風土学の視点から、僕は彼らの意見を支持する。
「国」や「民族」や「そこの人たち」というくくりは、ぜんぜん具体的ではない。
もしも人間を、たとえばあなたを「国」でくくって、つまり「日本人」のように抽象化してとらえてしまったら、そうとらえた人には具体的なその人のことは読み取れなくなってしまう。
その国や民族にとってのあなたのいる意味はその内の1人という数の問題にすぎない。
現実における意味とは客観的事実を手掛かりとした人間の感覚において発生するため、そうとらえた場合あなたがいる意義はその数の増減ほどの意味しかもたなくなるも同然だ。
でも、人間の現実とは本来その対極にある具体性から積み上げてとらえられるべきものだと本書は主張する。
人間性とは言語化できない主語と様々な述語の行き来に意味を見いだすものであるが、国のような枠組みは人の人間性を支えている述語という要素にすぎない。
意味は述語だけにあるのではない。
僕はそのように、他の物事をさしおいても国や民族の同一性を守ろうとすること、その抽象的概念を守ることに優先順位第一位を与える(その内実の多様性を二の次にする)ことは、いかなる時代・地域においても人間性に反すると思う。

科学を信じない人は基本的人権の存在も信じないと思うけど

科学の発達と人権思想の発達は、互いに密接に関係した歴史をもつ(史実については本書やその他の文献にあたってほしい)。
そのどちらもが人類に所与の思想ではなく、人類に所与の風土性から発する「風土」の風性に抗う形で、人の手で掘り出され勝ち取られた尊い思想(論理)だと思う。
個人的に僕のように信仰をもたずに科学を信じる人は、科学と基本的人権を同時に生んだ歴史の流れ(イデオロギー)全体をまるごと受け継ごうとしないと「天を仰ぎ見る生物」人間でいられる資格(その本来もつべき姿勢)を失うと思う。
要するに、ある人が先人から科学の知識や技術は継いで、やはりその先人の経験知から生まれた基本的人権は継がないという態度をとると、その人は結果的に人でなしになると思う。
そのような人でなしに自ら進んでなろうとしている人は、人間の洞察力をある面では大きく上回る科学の洞察力に開眼したかつての人々が、それまではっきり見えなかった絆や身分という壁や枷に立ち向かって基本的人権という概念の成立までこぎ着けた、という歴史とその論理的帰結をまったく理解していないと思う。
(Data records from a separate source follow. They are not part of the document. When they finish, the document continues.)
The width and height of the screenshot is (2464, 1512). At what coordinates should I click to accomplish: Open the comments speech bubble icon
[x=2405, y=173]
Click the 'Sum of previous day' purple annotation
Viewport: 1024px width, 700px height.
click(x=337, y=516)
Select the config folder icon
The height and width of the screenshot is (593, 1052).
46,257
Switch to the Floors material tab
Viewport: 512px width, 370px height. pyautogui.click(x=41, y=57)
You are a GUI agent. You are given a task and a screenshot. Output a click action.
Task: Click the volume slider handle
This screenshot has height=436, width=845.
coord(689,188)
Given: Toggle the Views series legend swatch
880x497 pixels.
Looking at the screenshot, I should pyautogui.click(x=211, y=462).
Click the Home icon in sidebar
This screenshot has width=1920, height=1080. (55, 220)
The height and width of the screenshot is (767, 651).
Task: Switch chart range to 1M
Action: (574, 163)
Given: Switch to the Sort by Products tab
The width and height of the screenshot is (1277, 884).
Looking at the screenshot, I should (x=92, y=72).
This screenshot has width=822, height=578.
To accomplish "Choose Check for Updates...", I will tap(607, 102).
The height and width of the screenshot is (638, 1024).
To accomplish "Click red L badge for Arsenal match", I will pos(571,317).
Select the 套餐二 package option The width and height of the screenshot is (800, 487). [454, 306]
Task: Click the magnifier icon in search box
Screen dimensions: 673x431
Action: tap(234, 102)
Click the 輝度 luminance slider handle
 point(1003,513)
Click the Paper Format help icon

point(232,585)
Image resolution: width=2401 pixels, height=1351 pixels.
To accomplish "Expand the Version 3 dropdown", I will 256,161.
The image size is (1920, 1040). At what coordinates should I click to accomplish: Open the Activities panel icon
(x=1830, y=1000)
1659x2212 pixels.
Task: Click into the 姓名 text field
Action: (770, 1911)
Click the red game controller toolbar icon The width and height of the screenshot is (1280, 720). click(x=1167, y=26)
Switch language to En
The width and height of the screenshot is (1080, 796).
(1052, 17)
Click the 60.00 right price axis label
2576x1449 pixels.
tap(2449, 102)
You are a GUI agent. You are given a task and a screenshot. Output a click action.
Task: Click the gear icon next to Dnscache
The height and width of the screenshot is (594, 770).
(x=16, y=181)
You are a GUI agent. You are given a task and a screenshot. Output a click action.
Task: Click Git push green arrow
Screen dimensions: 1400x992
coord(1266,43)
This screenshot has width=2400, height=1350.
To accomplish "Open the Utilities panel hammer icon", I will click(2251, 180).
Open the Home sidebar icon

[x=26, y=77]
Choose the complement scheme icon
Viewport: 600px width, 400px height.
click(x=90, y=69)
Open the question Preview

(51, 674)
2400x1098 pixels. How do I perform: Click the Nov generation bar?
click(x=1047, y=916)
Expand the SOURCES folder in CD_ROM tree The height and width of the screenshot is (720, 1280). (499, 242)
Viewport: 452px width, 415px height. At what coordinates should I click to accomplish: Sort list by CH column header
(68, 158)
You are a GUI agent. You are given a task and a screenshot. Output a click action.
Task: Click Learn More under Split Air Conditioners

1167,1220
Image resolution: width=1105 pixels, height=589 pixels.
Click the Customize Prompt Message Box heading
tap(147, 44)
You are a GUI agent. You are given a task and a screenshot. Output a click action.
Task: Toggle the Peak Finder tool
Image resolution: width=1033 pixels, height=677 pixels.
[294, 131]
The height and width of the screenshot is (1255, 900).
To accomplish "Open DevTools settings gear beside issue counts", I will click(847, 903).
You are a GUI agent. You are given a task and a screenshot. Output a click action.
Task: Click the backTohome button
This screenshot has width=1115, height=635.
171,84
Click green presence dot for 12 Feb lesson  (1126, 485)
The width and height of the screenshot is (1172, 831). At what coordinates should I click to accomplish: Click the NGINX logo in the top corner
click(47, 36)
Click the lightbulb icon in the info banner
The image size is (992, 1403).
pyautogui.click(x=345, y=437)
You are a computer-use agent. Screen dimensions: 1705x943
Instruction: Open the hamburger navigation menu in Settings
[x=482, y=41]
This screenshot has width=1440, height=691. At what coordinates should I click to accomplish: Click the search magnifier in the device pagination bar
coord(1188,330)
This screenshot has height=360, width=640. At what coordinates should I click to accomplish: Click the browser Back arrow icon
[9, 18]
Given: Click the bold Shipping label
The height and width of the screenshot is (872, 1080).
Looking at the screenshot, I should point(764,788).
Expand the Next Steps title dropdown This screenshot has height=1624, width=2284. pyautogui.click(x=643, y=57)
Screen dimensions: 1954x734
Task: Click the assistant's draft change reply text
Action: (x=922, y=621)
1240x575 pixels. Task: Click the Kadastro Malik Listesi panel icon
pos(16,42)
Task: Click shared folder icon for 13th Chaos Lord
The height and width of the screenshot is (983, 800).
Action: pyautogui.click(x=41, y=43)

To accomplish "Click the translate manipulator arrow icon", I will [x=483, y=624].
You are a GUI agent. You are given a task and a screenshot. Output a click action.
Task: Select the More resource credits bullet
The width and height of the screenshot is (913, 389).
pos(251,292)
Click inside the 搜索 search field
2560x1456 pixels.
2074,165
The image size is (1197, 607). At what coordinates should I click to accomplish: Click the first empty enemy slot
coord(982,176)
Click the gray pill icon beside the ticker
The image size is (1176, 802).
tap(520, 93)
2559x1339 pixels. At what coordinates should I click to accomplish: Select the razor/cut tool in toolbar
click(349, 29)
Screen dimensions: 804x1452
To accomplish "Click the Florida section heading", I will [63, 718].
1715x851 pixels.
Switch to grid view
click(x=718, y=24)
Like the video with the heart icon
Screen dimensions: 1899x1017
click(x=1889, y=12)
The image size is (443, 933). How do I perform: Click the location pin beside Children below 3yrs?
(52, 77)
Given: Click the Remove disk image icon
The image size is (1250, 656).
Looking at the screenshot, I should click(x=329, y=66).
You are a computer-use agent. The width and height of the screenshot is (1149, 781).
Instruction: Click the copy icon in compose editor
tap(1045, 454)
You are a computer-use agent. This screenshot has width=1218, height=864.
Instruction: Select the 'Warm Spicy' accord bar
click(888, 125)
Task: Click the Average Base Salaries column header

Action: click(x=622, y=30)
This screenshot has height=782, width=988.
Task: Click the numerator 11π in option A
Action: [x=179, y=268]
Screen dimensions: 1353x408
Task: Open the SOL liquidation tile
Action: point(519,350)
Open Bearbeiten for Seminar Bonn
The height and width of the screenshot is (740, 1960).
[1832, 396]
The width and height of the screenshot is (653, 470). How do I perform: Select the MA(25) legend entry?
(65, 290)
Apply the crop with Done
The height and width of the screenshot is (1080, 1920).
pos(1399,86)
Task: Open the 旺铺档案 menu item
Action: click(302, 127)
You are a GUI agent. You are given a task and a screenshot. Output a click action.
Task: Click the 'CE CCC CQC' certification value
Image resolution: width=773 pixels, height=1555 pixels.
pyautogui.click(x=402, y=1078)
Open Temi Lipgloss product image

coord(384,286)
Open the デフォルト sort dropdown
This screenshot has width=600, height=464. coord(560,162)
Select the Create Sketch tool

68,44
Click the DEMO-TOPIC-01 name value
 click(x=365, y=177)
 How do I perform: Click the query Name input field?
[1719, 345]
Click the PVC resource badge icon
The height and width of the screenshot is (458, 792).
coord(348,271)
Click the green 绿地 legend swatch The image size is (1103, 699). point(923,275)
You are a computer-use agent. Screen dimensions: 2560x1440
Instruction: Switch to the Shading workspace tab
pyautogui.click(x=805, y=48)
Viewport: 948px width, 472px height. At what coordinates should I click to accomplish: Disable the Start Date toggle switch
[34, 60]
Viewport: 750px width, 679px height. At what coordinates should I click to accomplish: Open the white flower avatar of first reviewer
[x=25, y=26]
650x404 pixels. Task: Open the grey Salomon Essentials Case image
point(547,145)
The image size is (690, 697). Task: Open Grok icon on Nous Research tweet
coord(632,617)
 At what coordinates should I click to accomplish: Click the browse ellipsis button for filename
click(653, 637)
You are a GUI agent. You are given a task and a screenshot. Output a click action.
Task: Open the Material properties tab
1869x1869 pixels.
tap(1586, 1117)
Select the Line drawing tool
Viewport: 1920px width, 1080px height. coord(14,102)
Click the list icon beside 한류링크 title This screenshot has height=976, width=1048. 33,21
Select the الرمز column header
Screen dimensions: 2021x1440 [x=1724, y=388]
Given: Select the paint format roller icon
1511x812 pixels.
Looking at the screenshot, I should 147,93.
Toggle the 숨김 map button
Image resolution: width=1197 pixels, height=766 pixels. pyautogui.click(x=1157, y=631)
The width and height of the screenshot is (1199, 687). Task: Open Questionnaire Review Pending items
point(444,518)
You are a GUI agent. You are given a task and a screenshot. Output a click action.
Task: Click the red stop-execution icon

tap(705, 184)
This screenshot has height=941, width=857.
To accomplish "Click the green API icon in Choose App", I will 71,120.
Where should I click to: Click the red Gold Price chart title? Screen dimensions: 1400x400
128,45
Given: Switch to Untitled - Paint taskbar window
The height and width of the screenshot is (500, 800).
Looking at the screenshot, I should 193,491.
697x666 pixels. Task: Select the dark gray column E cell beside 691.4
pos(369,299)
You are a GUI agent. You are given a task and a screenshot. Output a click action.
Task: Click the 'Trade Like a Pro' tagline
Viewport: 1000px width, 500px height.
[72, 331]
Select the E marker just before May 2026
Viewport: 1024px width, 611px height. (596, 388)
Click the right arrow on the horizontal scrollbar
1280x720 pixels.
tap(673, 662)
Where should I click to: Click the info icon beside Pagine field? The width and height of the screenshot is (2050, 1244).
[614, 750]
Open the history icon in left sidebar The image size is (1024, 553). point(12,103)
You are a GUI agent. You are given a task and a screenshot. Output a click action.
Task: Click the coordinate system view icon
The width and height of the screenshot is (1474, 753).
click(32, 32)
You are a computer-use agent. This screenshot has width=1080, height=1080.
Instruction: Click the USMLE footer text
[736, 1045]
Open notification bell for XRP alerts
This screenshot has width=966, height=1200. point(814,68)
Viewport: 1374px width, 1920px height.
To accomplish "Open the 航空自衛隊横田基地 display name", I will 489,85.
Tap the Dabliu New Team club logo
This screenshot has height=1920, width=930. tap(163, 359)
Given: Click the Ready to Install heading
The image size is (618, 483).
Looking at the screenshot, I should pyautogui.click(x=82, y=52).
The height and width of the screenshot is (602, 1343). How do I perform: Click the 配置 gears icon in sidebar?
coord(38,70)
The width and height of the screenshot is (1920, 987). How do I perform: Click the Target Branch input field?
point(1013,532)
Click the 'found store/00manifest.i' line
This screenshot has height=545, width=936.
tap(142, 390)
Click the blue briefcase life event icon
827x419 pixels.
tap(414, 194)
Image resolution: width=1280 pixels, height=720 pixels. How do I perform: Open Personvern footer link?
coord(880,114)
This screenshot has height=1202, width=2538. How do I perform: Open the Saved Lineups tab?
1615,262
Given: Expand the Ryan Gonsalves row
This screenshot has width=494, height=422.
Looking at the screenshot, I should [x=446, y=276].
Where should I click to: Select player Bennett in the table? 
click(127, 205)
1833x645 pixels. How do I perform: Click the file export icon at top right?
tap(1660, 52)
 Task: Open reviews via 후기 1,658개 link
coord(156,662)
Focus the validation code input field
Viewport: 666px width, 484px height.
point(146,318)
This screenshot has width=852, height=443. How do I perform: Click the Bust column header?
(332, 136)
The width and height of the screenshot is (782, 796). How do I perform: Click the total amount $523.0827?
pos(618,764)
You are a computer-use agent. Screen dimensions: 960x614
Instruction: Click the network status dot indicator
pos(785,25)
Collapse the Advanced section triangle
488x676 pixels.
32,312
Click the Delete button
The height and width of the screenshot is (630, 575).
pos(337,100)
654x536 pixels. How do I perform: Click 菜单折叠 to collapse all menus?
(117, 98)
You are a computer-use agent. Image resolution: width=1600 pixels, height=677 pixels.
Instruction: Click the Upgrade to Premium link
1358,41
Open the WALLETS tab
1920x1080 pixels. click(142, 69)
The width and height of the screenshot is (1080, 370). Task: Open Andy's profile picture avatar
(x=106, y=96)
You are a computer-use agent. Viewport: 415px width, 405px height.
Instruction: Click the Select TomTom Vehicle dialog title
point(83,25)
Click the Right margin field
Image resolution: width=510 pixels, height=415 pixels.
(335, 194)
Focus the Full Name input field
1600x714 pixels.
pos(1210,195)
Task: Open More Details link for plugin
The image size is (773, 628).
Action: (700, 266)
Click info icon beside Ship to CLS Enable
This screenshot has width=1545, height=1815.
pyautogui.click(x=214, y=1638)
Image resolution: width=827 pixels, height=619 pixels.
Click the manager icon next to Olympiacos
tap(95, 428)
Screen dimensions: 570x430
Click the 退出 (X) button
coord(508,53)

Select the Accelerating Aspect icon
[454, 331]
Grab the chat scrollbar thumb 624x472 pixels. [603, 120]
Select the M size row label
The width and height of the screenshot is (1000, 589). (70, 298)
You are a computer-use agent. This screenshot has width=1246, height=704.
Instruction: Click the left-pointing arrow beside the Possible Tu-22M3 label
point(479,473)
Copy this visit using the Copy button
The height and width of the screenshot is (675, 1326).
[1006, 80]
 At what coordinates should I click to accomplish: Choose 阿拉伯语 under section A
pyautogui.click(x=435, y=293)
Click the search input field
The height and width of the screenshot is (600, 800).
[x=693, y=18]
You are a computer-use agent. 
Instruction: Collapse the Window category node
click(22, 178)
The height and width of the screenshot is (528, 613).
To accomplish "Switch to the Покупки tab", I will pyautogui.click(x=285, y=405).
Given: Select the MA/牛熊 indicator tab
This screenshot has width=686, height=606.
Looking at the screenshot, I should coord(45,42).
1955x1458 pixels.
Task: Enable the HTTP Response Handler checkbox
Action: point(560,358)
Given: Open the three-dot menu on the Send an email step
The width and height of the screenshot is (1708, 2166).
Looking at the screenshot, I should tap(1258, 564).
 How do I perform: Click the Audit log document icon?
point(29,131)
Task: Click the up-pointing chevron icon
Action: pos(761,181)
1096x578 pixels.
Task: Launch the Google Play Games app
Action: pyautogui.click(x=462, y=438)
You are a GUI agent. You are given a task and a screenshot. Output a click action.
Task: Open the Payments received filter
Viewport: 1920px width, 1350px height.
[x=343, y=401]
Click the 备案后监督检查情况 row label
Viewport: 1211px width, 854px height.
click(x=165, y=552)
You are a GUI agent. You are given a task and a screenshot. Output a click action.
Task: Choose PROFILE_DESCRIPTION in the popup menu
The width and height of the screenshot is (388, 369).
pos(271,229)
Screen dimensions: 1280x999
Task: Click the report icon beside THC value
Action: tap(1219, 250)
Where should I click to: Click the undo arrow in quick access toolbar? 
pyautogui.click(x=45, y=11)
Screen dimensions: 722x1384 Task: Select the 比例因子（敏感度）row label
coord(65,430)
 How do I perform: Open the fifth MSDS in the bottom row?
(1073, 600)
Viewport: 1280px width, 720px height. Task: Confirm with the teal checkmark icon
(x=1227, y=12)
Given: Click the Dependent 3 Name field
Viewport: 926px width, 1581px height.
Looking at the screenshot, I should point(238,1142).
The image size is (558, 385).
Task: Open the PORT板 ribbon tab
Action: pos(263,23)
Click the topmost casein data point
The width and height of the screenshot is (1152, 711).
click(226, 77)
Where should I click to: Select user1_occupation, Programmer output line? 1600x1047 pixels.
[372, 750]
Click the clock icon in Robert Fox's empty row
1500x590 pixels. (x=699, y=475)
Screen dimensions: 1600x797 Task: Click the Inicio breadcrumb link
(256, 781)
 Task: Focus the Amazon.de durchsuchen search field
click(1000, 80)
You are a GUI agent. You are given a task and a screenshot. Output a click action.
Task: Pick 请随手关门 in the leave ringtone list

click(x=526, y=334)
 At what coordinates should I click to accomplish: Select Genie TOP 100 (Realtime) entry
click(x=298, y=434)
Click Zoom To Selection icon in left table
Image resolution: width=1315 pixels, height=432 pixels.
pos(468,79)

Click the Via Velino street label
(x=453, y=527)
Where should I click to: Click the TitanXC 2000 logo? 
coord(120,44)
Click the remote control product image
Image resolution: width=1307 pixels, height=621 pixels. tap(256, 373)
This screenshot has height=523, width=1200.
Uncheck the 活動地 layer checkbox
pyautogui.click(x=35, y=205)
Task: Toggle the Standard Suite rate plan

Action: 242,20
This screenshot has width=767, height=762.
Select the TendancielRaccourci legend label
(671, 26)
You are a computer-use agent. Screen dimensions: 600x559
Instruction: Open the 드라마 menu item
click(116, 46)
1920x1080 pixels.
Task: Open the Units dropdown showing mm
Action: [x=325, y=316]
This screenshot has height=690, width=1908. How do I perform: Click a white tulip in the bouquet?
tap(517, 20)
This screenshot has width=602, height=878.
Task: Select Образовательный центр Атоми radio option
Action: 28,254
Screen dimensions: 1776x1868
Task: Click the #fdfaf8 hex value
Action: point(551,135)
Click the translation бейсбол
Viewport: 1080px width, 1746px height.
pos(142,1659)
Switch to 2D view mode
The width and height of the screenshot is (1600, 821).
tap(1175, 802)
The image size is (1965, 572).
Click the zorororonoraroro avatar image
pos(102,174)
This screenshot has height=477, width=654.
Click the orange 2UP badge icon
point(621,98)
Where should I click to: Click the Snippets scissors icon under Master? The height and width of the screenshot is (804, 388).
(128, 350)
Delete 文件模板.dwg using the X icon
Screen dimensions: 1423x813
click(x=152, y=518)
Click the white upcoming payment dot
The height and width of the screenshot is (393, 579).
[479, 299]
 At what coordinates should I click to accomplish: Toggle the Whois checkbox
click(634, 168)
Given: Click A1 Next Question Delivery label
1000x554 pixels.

ある場で科学がそれ本来の無価値な様態で通用するようになったら、もうそこでは科学を否定するような論理は通用し得ない。
人権思想を否定しながら科学を礼賛し、科学的(自然地理的)視点からとらえるべき国土に住める人類と住めない人類の区別を設けようとするような態度は、本書でベルク氏が「愚かしい科学主義」(p.21)と呼んだ態度そのものである。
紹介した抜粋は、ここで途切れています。